Foreign Bathroom Series

Chapter Three, Floor Towel

The three of us gazed into the plastic closet. Roughly four feet by three feet, this was to be our bathroom for the next three nights. If it’s just my wife and I, we can typically handle anything. But this trip was different. My mother-in-law was with us. Now, that’s not a bad thing. I have a wonderful relationship with my wife’s mom. I’m so blessed to have such a woman in my life. However, I am not used to staying in the same room as her, much less using the same tiny European bathroom. She was the extra variable.

Americans, like myself, are used to a certain comfort when it comes to size of bathroom and shower. Our hotel room in Paris boasted your standard fare European facilities.

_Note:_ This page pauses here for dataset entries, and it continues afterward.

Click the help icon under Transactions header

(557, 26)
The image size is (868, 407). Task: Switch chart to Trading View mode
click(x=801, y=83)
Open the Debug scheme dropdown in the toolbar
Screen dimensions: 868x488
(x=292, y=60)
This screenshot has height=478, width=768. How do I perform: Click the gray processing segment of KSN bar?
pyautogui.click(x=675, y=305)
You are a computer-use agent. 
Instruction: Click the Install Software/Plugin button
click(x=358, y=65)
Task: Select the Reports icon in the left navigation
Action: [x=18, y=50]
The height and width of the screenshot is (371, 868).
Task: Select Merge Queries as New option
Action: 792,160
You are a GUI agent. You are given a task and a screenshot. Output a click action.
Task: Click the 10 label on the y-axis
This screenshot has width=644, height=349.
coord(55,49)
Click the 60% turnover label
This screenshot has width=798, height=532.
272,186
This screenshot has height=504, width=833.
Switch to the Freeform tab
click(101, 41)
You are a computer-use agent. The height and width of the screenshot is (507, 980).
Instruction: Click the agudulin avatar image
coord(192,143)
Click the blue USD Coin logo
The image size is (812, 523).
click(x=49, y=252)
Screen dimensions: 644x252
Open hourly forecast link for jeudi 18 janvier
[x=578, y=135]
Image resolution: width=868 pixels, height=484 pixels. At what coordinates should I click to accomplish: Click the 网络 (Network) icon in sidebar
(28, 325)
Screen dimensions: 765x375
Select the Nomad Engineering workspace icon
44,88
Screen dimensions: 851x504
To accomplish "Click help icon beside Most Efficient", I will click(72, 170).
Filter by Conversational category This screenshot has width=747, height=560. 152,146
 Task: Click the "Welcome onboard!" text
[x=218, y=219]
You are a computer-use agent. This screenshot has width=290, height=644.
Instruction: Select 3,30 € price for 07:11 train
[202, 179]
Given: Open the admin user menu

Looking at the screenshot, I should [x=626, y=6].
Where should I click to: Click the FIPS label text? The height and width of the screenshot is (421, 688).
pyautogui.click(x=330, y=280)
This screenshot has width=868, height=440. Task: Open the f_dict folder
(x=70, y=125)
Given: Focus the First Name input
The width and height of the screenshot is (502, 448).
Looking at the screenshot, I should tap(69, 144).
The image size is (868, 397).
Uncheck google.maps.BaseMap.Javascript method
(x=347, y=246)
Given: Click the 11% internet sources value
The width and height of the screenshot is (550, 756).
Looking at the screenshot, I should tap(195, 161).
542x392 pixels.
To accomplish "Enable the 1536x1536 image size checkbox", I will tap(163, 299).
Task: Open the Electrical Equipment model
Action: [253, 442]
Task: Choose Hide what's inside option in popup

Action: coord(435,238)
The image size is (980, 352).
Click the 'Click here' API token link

The Teacup Poodle of bathrooms. The shower, sink, toilet, door, and walls were all made of hard plastic. It looked like a prefabricated room that somebody had dropped into place. We looked around and discovered that there were only two towels. But I got a third towel from the desk.

After a long day of walking and seeing the sites, it’s nice to take a hot shower. But such a tiny plastic room never dries. It simply drips and steams until you finally leave, wondering how the next tenant will handle such a miniscule bathroom. I cleaned up, shaved, and changed. Opening the door, my wife poked her head in and asked, “where did you get that towel?”

“Which one?”

“The one you’re standing on,” she continued.

“Oh, that’s just the floor towel,” I said, confidently.

“Floor towel?”

“You know,” I condescended, “the bathmat.”

She looked at me, confused, “we only have the three towels. You had to get another one from the desk, remember?”

For three days, I had been using my sweet mother-in-law’s towel as a bathmat. But she never said anything. I doubt that she had a dry towel that entire trip.